Syech Muharram Sambut Baik dan Dukung Program P4GN BNN RI di Aceh Besar

BANDA ACEH – Bupati Aceh Besar, Muharram Idris menyatakan, atas nama Pemerintah Kabupaten Aceh Besar menyambut baik dan akan mendukung pelaksanaan program Pencegahan dan pemberantasan penyalahgunaan dan peredaran gelap Narkotika (P4GN) khususnya Alternatif developmet pada kawasan rawan tanam terlarang di kawasan Kecamatan Suka Makmur menjadi kawasan legal produktif dan mandiri yang di laksanakan oleh Badan Narkotika Nasional Republik Indonesia (BNN RI).

“Jadi, kami menyambut baik dan mendukung program ini, karena di Aceh Besar ini masih banyak lahan yang terbengkalai. Karena sangat disayangkan, memiliki lahan yang begitu luas, namun tidak produktif. Alhamdulillah, dengan hadirnya program ini, bisa mengubah lahan yang dulu terbengkalai menjadi produktif melalui pembinaan serta pengembangan potensi petani oleh BNN,” ujarnya saat menghadiri rapat kerja sinergi program stakeholder pada kawasan tanaman terlarang di Kabupaten Aceh Besar yang diselenggarakan oleh BNN RI melalui Direktorat Pemberdayaan Alternatif, di Gedung Dekranasda Aceh Besar, Gampong Gani, Kecamatan Ingin Jaya, Rabu (16/7/2025).

Pada kesempatan tersebut, Syech Muharram juga menyampaikan, ucapan terima kasih kepada pihak BNN RI dan BNN Aceh yang telah mengarahkan ataupun mengalih program tanam jagung yang awal dibawakan ke Kabupaten bener meriah.

“Alhamdulillah, dengan kebijakan dan kebaikan para Kepala BNN RI, sehingga program tersebut bisa diarahkan ke Kabupaten Aceh Besar dengan luas lahan 400 Hektar untuk penanaman jagung,” ujarnya.

Muharram menyebutkan, apabila lahan yang tidur atau terbengkalai tersebut bisa dimanfaatkan dengan baik, mungkin akan mampu menanggulangi angka pengangguran di Aceh Besar.

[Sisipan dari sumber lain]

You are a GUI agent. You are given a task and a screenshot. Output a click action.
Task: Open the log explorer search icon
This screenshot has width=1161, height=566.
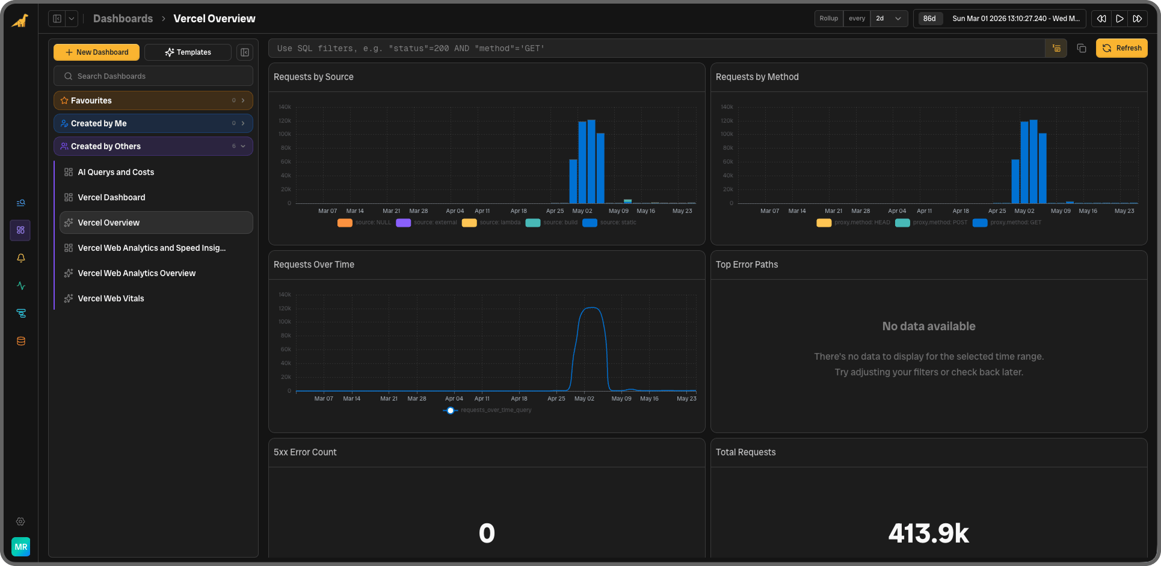[x=21, y=203]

“Bila itu bisa kita manfaatkan. Insyaalah, angka pengangguran di Aceh Besar otomatis akan berkurang,” sebutnya.

Untuk saat ini, dikatakannya, Pemerintah Kabupaten Aceh Besar sangat berkomitmen untuk mencapai swasembada pangan. Karena sekarang Pemkab Aceh Besar sedang mengupayakan tanam padi dalam satu tahun dua kali.

“Karena selama ini panen di Aceh Besar, sebagian petani ada yang 2 kali panen dan sebagian 1 kali panen, itupun tadah hujan. Maka, kami sedang mengupayakan, supaya petani di Aceh Besar bisa melakukan panen dalam 1 tahun 2 kali dan kami akan terus melakukan pemerataan pengaliran air untuk petani,” pintanya.

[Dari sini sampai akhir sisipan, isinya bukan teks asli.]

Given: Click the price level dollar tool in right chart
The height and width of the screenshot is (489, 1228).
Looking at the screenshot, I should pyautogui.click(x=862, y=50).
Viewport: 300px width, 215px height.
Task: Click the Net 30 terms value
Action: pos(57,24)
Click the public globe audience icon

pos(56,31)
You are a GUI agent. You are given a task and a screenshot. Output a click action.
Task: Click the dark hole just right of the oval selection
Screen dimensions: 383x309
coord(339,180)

Sementara itu, Direktur Pemberdayaan Alternatif BNN RI, Brigjen Edi Swasono, mengatakan, penyalahgunaan dan peredaran gelap narkotika di Indonesia menjadi perhatian serius Pemerintah.

“Karena, hasil data sesuai pengukuran yang dilaksanakan oleh BNN dan BRIN tahun 2023, menunjukkan bahwa angka prevalensi setahun terakhir sebesar 1,73%, dapat dimaknai bahwa setiap 10,000 penduduk indonesia berusia 15-64 tahun terdapat pernah menyalahgunakan narkoba,” pintanya.